[This blog post is part of the P&I series where we share our personal and professional journeys and how they link to a re-thinking of P&I and its purpose. Read the previous and the next blog post of the series.]
Having shared some of our personal journeys (see Vanesa’s here and Clara’s here), it´s time to make visible part of the organizational journey of P&I. We hope that by opening a space where others can watch us evolve-and some also maybe contribute to part of our process, we will both encourage individuals and organizations and be encouraged by them to evolve.
We deeply believe that personal and organizational journeys are intertwined and can empower each other. In fact, if we desire to lead and foster organizational change, we have to be willing to transform ourselves personally. As Frederic Laloux expresses in this video related to leadership and change: “It´s as much a personal journey as it is an organizational journey”. He continues sharing that those who dare to undergo these processes have to face their self confidence boundaries, their shadows, which are consistent invitations to grow. They are not easy journeys, for sure.
In the case of P&I, after spontaneous and open exchanges about how we were feeling about our work, and the new things and people we were encountering in our personal explorations, we decided to spend a day re-thinking about our current purpose and how it could be evolved.
Back in December 2019 (which seems trillions of months ago and complete different scenario with COVID ruling our lives now), we launched a process of rethinking our organizational purpose (don´t miss out our next blog post with details about the tools we used to do this!). This required each of us to walk away from our comfort zones: we talked about stories within our projects and work that talked to our deepest values, we tried to express what we were undergoing using the intelligence of our bodies, we opened up our will to embrace what emerged from these dynamics.
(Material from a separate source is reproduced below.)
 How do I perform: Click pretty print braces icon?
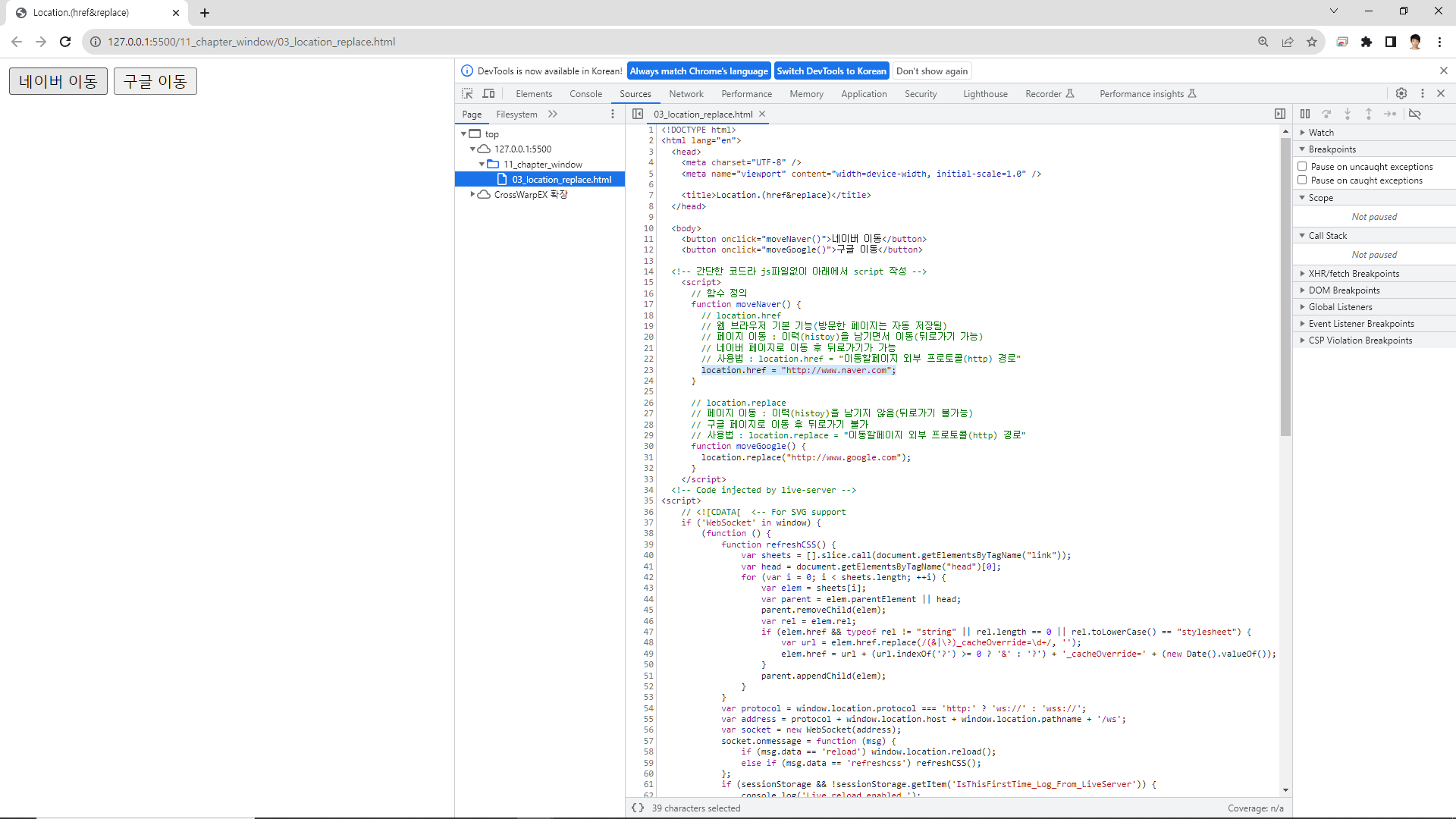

To enable collective intelligence to weave organizational change, there is a need to work on opening our minds (to receive new ideas, even those that disconfirm what we desire to happen or what we believe it´s true), opening our hearts (empathizing with each other but also trying to see ourselves and our roles from the perspectives of others in the system) and opening our wills (letting the uncertain future emerge slowly and without clear roadmaps, while we would have preferred to walk out of the session with visible signs of what we need to do). Doing so requires genuine personal work: the journey is no longer MY journey but OUR journey, not OUR plan but what OTHERS might need from us.
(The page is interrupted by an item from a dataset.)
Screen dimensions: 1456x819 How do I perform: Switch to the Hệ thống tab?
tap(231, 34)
Personal work also means we bring our whole selves to the co-creative process. To take in the whole person has been a great adventure since. We have cultivated a space where we have begun to get to know each other better, appreciate much more explicitly our human qualities-and embrace our human limitations as well. It´s a fun journey but it is also a difficult journey. However, I am in, we are in. As Laloux so poignantly declares: “If you are not willing to be changed, I´d invite you not to start.”